(TRECHO DA FONTE)

####################

Em menos de uma semana, dois casos envolvendo advogados que precisaram levar os filhos pequenos para sessões jurídicas chamaram a atenção no país por razões diferentes. De um lado, um caso foi antecipado. Do outro, a mãe foi repreendida pelo desembargador.
Malu Borges Nunes amamentava e filha durante uma sessão online no Tribunal de Justiça do Amazonas quando teve a atenção chamada por um desembargador por causa do barulho da criança. Ela chegou a solicitar atendimento preferencial para não conciliar os horários da amamentação e da defesa, mas teve o pedido negado.
Felipe Cavallazzi precisou levar o filho de 1 ano e 10 meses para uma sessão no plenário do Superior Tribunal de Justiça (STJ), em Brasília. Divorciado, era o dia de ficar com o menino, que chamou a atenção dos ministros que entenderam o caso como prioridade e anteciparam a argumentação do advogado.

####################

(TAREFAS)
a: Reescreva a notícia de "Malu Borges Nunes" até "o pedido negado.", substituindo "sessão online" por "audiência virtual".
b: Segundo a notícia, que idade tinha o filho que Felipe Cavallazzi levou à sessão?

(AMOSTRAS DE DADOS)
####################

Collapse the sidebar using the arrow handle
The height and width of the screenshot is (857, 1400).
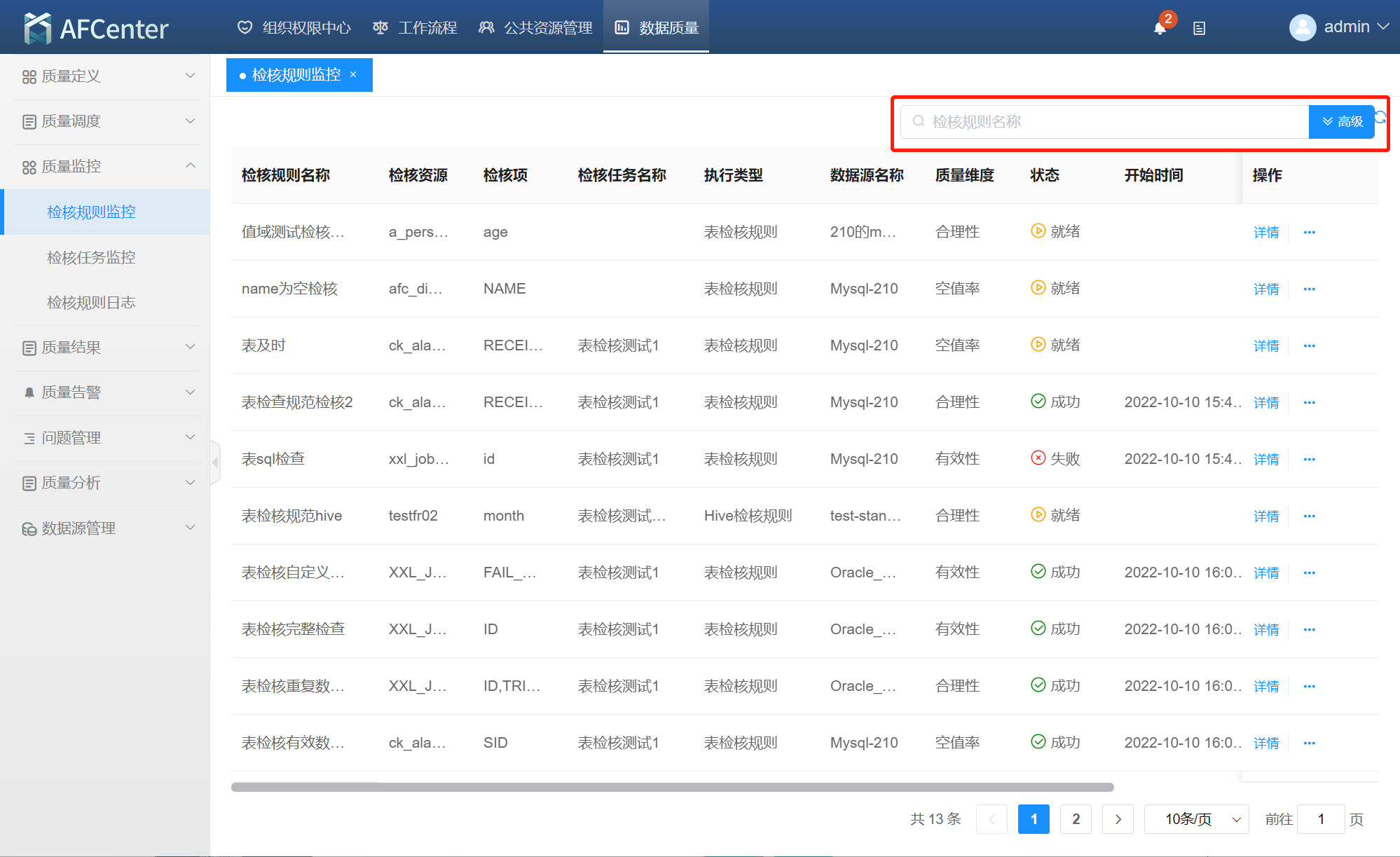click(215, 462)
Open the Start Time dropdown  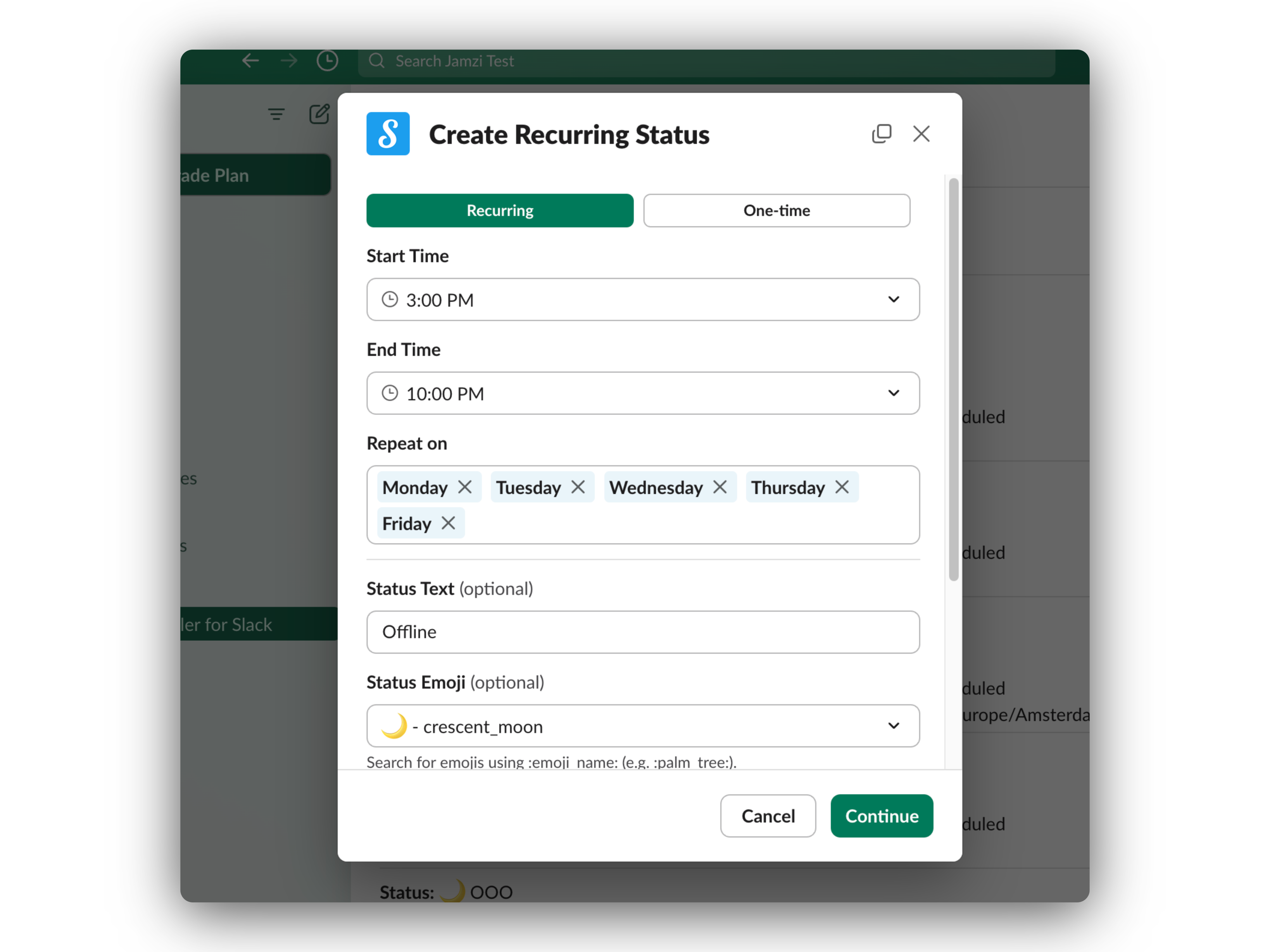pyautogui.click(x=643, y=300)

####################

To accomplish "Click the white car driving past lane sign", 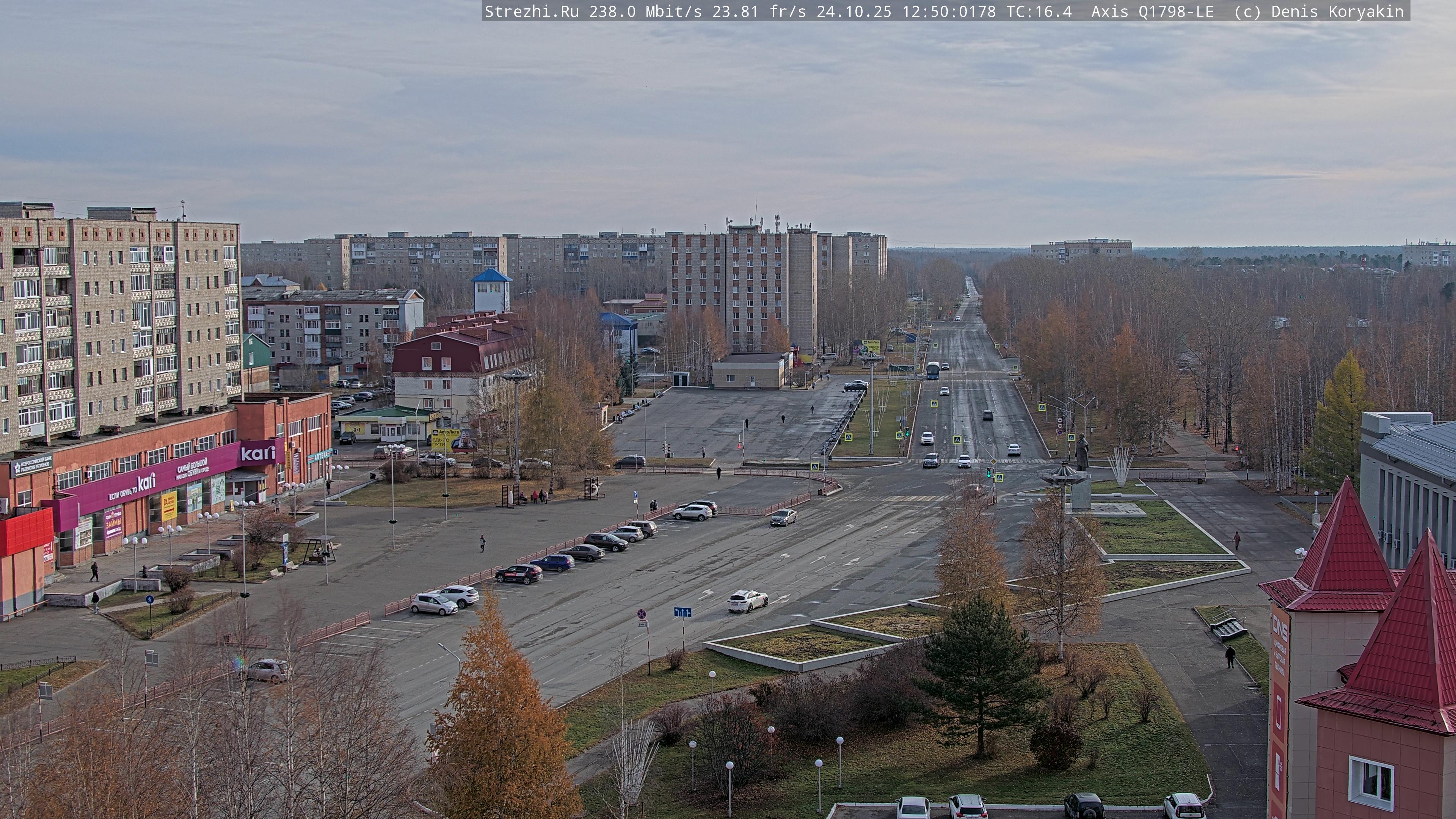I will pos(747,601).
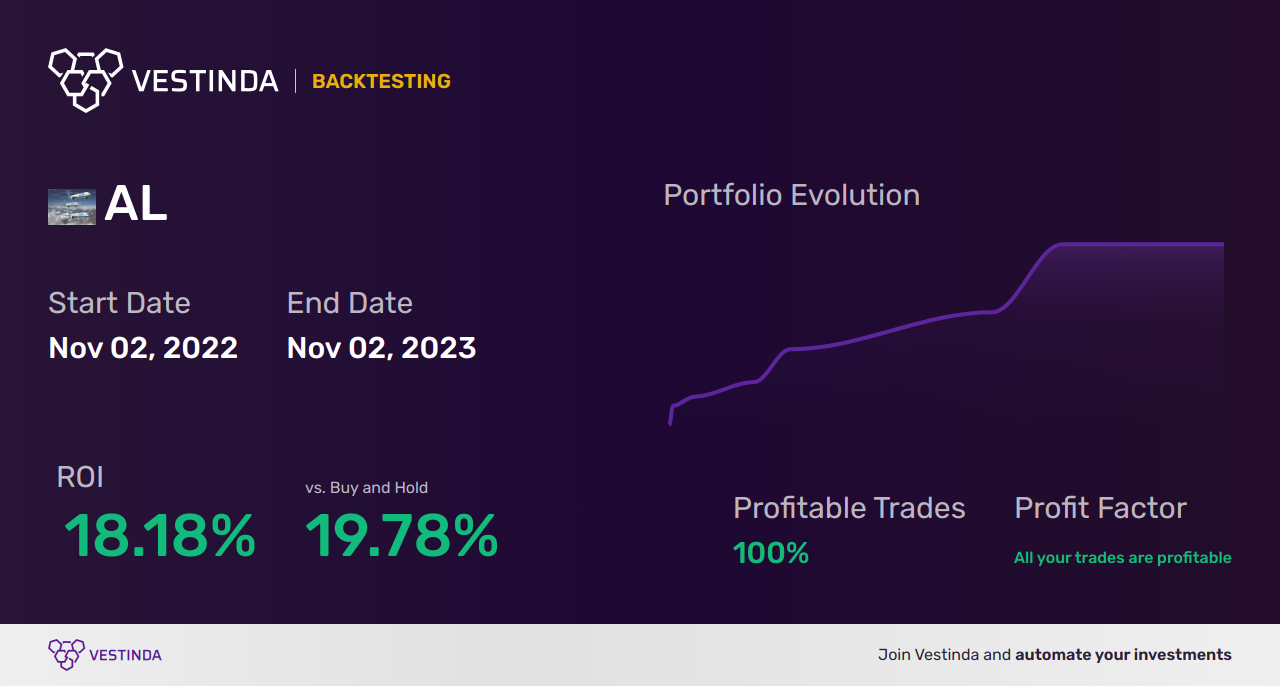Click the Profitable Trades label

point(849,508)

####################

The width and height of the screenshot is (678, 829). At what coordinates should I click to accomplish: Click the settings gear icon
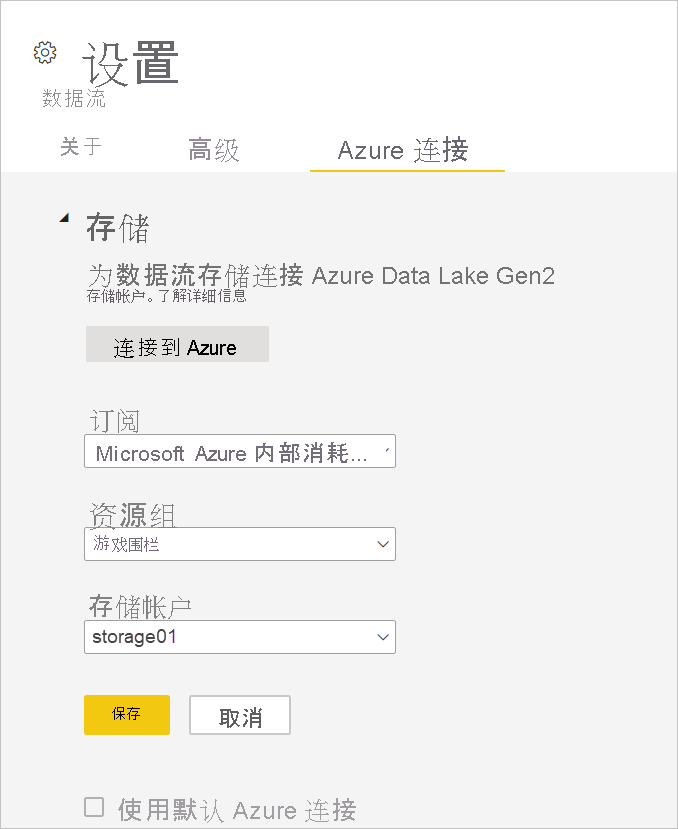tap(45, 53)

####################

(RESPOSTAS)
a:
Malu Borges Nunes amamentava e filha durante uma audiência virtual no Tribunal de Justiça do Amazonas quando teve a atenção chamada por um desembargador por causa do barulho da criança. Ela chegou a solicitar atendimento preferencial para não conciliar os horários da amamentação e da defesa, mas teve o pedido negado.

b: 1 ano e 10 meses.